## EXERCISE
Skip the pictures. Retype exactly, and only, the lines between the line holding "This screenshot has height=330, width=611." and the last line below, inclusive.

Segment Start: RECORDS

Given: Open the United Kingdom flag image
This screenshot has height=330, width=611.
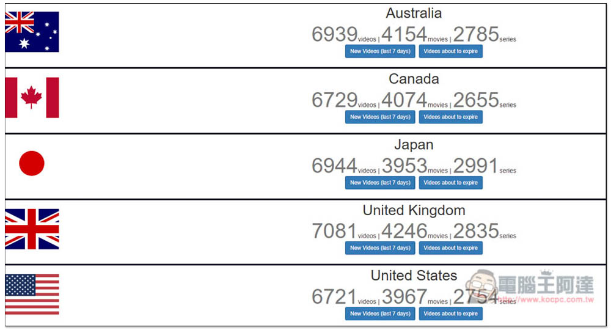Looking at the screenshot, I should click(32, 229).
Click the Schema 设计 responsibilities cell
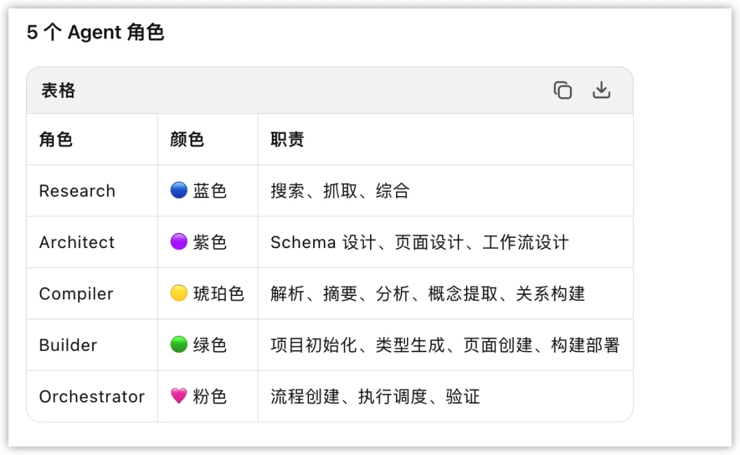 [x=419, y=243]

Segment End: RECORDS

## RESPONSE TO THE TASK
This screenshot has height=330, width=611.
Looking at the screenshot, I should click(32, 229).
Click the Schema 设计 responsibilities cell
 [x=419, y=243]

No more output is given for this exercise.